__TEXT EXCERPT__
start

Pods, ReplicaSets, and Deployments

1. PODS: The Atomic Unit

1.1 Internal Architecture

A Pod is not a process; it is an environment for processes. In Linux kernel terms, a Pod is a collection of namespaces (cgroups) shared by a group of containers.

The "Pause" Container: Every Pod acts as a logical host. When a Pod starts, Kubernetes first spins up a hidden "infra container" (often called the pause container). This container holds the network namespace (IP address) and IPC namespace.
Shared Context: All application containers in the Pod join the namespaces created by the pause container. This is why:
- localhost works between containers in the same Pod.
- They share the same IP address.
- They share the same volume mounts.

1.2 The Lifecycle State Machine

Understanding the lifecycle is mandatory for debugging CrashLoopBackOff or stuck deployments.

Phase	Internal State	Description & Debug Action
Pending	`Scheduling`	API Server has the object in Etcd, but the Scheduler has not found a node. Debug: `kubectl get events` (Look for "Insufficient CPU", "Taints", or "Unbound PVC").
ContainerCreating	`Pulling/Mounting`	Node assigned. Kubelet is creating the sandbox, mounting CSI volumes, and pulling images. Debug: `kubectl describe pod` (Check "ImagePullBackOff", "ErrImagePull", "MountFailed").
Running	`Active`	The process has started. Note: This does not mean the app is healthy; only that the PID exists.
Succeeded	`Exit Code 0`	Process terminated gracefully. Normal for Batch Jobs.
Failed	`Exit Code > 0`	Process crashed or was OOMKilled. Debug: `kubectl logs -p` (previous logs) or check memory limits.
Unknown	`Node Lost`	Controller Manager lost contact with the Node Kubelet (usually network partition or node crash).

1.3 Container Lifecycle Hooks

Hooks allow execution of code at specific lifecycle points.

end

__EXCERPTED RECORDS__
start

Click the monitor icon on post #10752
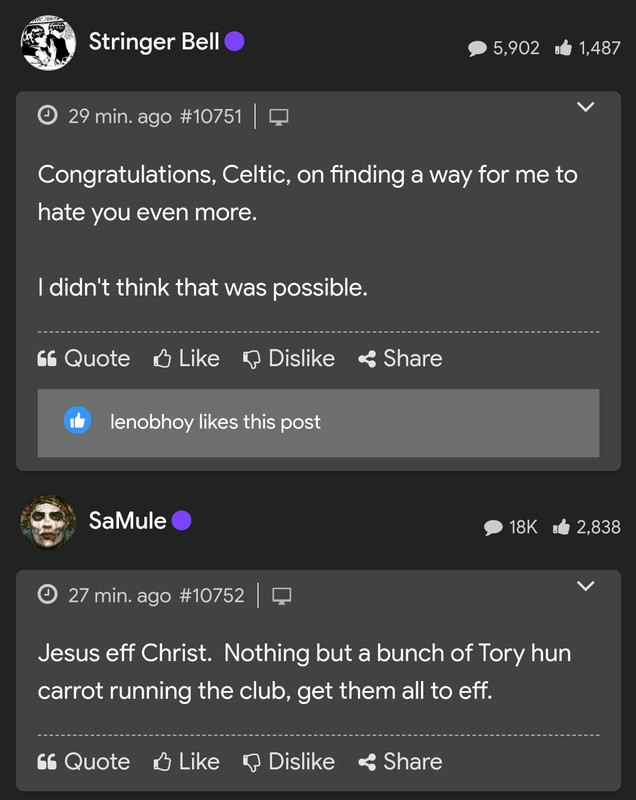636x800 pixels. click(x=282, y=596)
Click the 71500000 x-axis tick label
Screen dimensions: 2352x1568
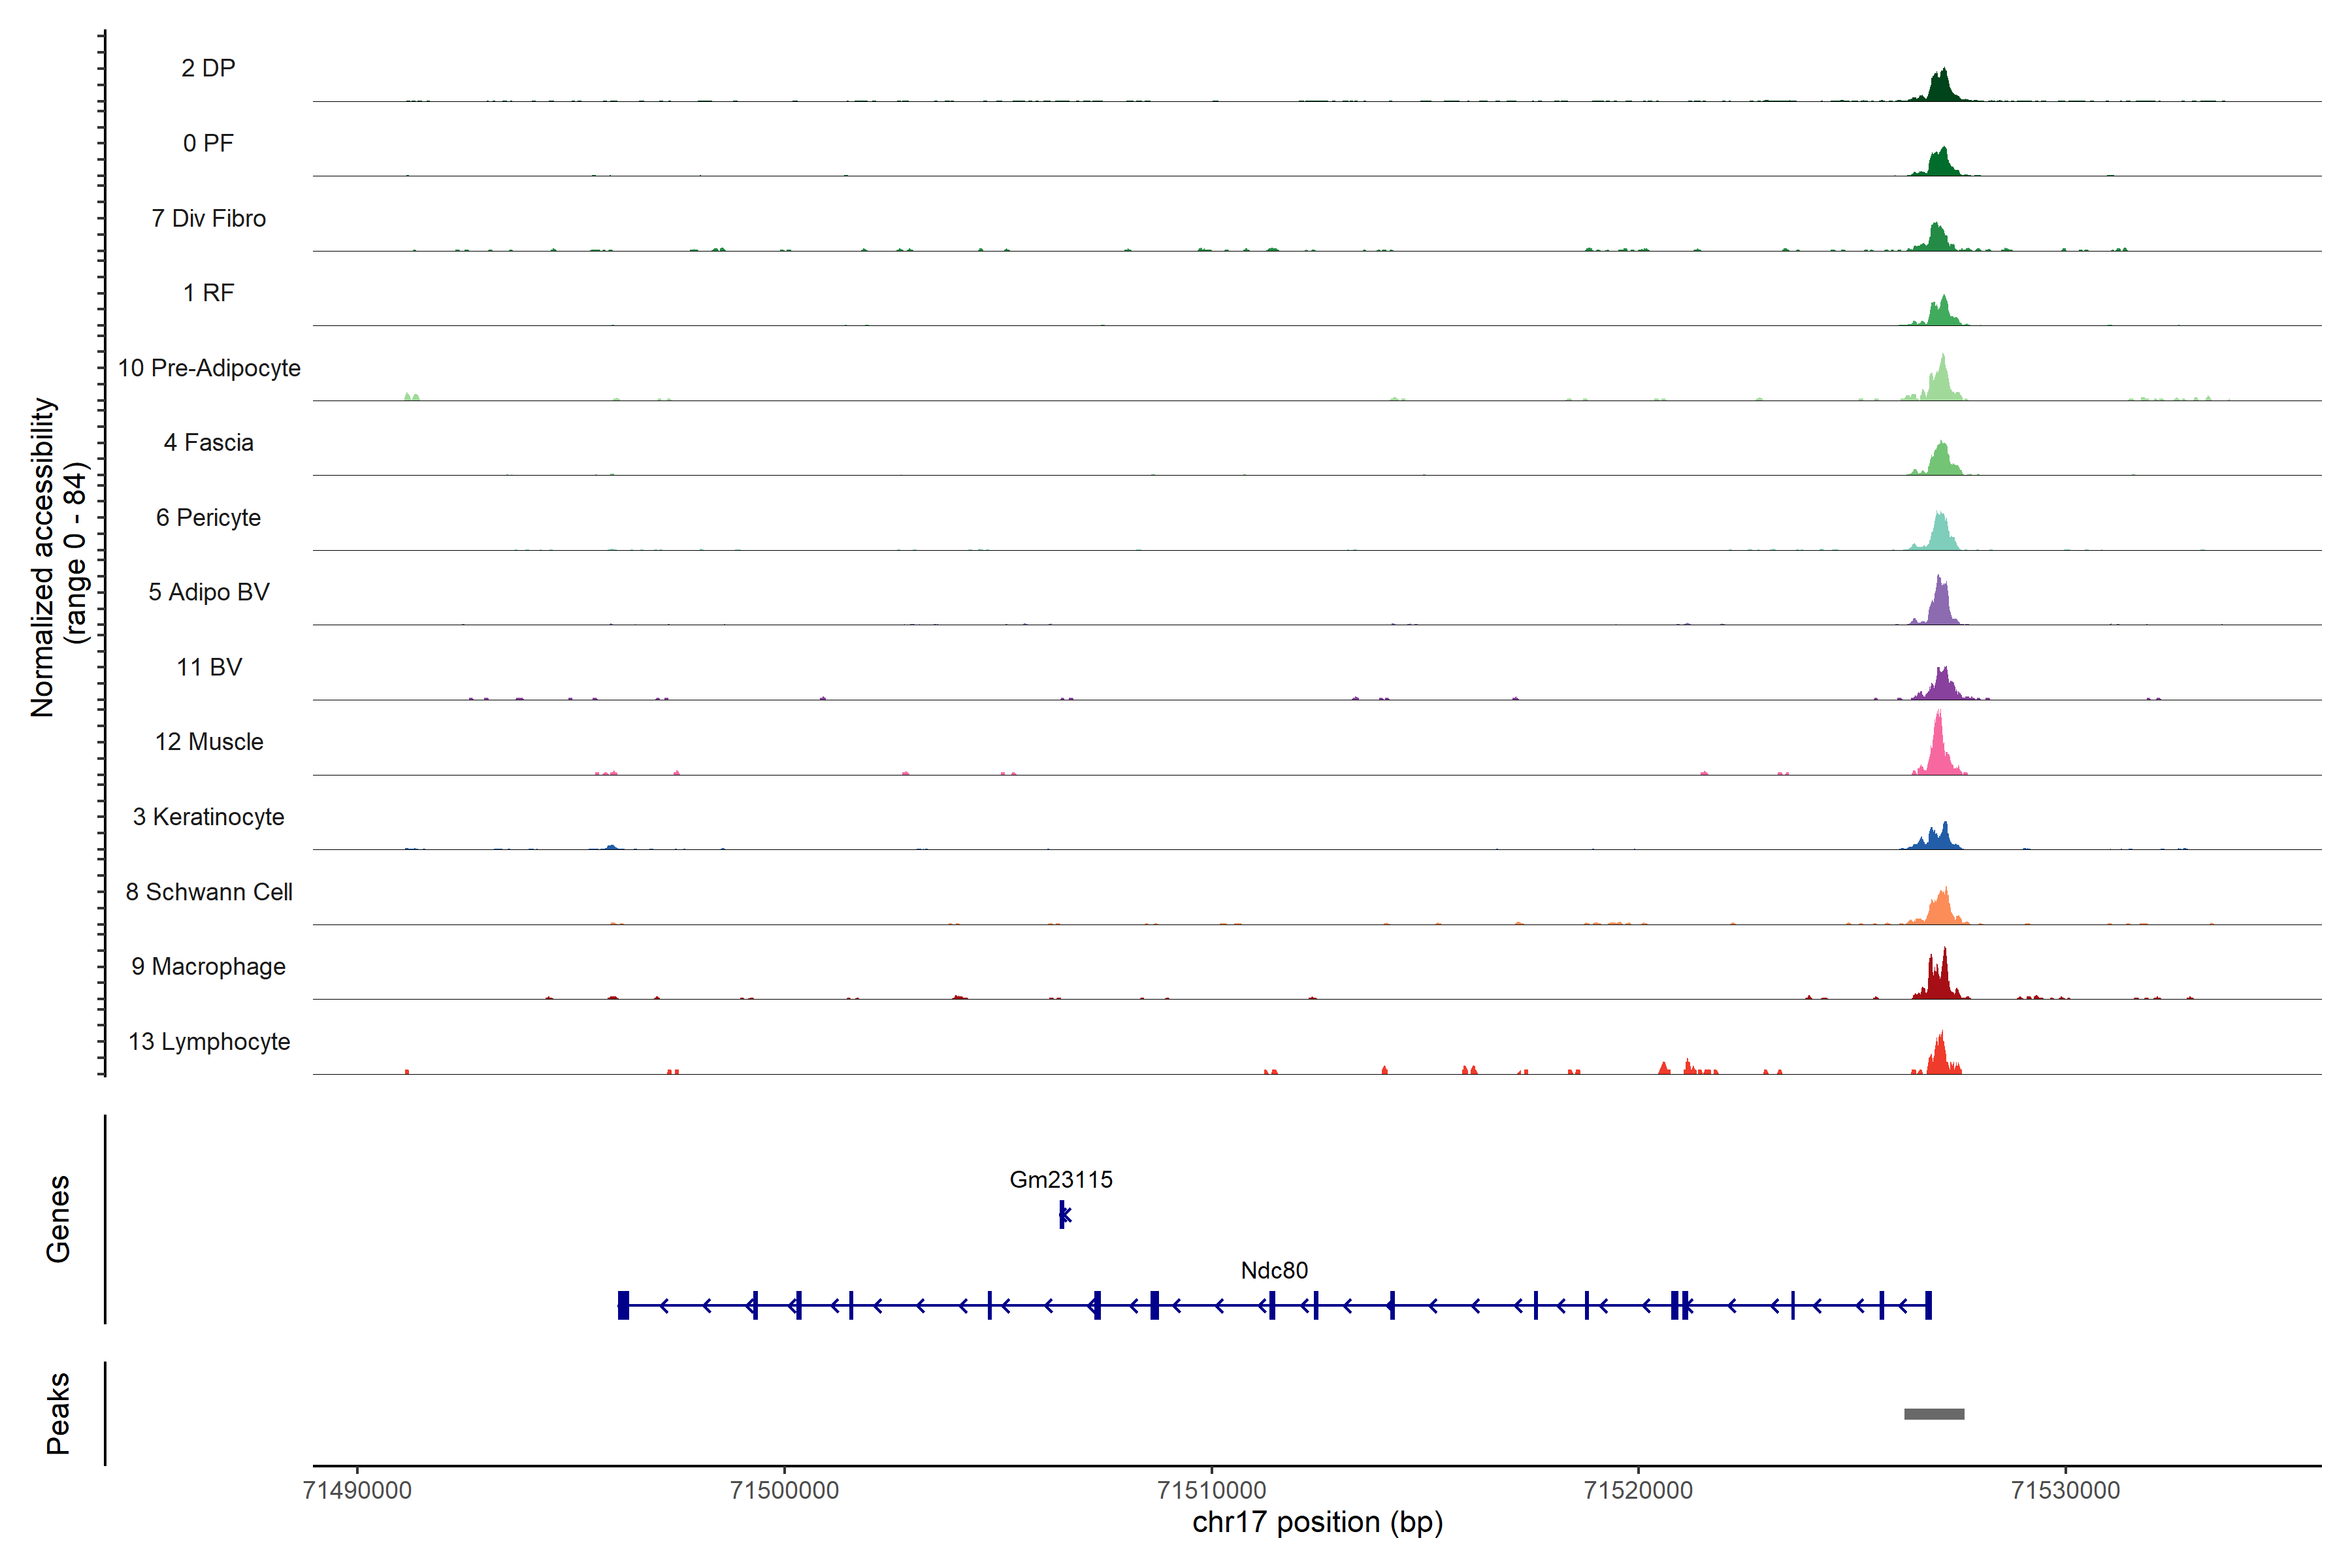tap(784, 1490)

end

__INSTRUCTION__
List every phase named in the lifecycle table of the Kubernetes text on Pods, ReplicaSets, and Deployments.

__RESPONSE TO THE TASK__
Pending, ContainerCreating, Running, Succeeded, Failed, Unknown